How this connects to the rest of legacy work¶
../02-the-legacy-change-algorithm/— the five-step loop (find change points, find test points, break dependencies, write tests, make changes). This topic is step three.../03-seams-and-enabling-points/— every technique here creates a seam. That topic is the theory; this one is the catalog of practical moves.../04-characterization-tests/— what you write after you have broken the dependency. Breaking the dependency is the means; the characterization test is the end.../../design-principles/and../../design-patterns/— where you go after: real Dependency Inversion, and patterns like Adapter and Factory that these techniques quietly introduce.
Mini Glossary¶
| Term | Meaning |
|---|---|
| Dependency | Anything your code needs from the outside to run (a database, clock, network service, global). |
| Problem dependency | A dependency that makes the code hard, slow, or dangerous to run in a test. |
| Dependency-breaking technique | A small mechanical change that lets you substitute a problem dependency with a fake. |
| Seam | A place where you can change behavior without editing the code at that place. |
| Sensing | Breaking a dependency to observe an effect you otherwise could not see. |
| Separation | Breaking a dependency to get the code out of an environment it cannot run in. |
| Fake | An object that stands in for a real dependency in a test (it records calls or returns canned data). |
| Test harness | The setup that lets you run a piece of code in isolation under a test framework. |
| Scaffolding | A temporary structure (test-only subclass, setter) you add to get tests in, then remove or improve. |
| Characterization test | A test that captures the code's current behavior so you can change it safely. |
Review questions¶
- In your own words, what is a "problem dependency," and why can it block you from writing a test?
- What are the two reasons (per Feathers) for ever breaking a dependency?
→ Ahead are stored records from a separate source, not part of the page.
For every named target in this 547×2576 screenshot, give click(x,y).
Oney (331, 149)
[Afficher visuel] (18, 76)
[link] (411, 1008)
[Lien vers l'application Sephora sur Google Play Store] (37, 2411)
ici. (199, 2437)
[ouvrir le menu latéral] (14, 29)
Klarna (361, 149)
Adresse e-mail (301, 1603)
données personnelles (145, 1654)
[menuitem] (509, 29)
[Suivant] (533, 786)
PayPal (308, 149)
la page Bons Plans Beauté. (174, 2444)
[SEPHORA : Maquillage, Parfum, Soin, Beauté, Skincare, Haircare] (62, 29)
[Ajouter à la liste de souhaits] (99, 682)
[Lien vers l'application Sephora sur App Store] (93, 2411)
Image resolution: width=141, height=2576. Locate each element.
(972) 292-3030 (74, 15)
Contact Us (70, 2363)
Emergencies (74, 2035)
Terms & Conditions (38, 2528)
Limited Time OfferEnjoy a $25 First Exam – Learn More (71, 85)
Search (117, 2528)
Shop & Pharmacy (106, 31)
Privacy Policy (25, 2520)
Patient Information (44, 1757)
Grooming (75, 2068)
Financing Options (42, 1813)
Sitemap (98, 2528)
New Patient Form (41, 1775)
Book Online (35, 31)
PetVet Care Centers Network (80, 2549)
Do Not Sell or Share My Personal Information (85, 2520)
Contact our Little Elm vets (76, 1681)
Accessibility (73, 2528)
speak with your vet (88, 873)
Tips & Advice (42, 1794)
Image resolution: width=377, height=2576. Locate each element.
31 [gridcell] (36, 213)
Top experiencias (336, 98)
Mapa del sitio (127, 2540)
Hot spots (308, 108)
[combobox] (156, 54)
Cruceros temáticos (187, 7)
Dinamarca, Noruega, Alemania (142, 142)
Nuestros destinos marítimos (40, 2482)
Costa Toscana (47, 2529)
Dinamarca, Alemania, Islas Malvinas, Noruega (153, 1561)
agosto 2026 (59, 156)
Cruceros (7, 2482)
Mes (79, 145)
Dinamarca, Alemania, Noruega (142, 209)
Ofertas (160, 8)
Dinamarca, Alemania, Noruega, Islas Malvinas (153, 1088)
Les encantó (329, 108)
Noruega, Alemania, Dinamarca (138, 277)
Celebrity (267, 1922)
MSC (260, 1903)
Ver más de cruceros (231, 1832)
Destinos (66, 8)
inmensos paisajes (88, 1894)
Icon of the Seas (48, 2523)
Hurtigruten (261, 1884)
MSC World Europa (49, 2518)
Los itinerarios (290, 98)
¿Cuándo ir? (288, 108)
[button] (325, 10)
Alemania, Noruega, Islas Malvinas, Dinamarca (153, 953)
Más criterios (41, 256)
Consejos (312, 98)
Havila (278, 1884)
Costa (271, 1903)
Give an example of each.
- A class creates a
new SmtpEmailSender()inside its constructor. Which technique gives you the cleanest seam, and what does the "after" code look like? - When would you reach for Parameterize Method instead of Parameterize Constructor?
- You depend on a
finalconcrete class that opens a network connection in its constructor. Why does Extract Interface help here, and what should go in the interface? - Why is Subclass and Override Method called the "workhorse"? What single change to the production code makes it possible, and what are the constraints on the method you override?
- Why do we call these techniques "scaffolding"? What do you do once the tests exist?
- Give one concrete reason it is risky to make a method
protected"just so a test can override it."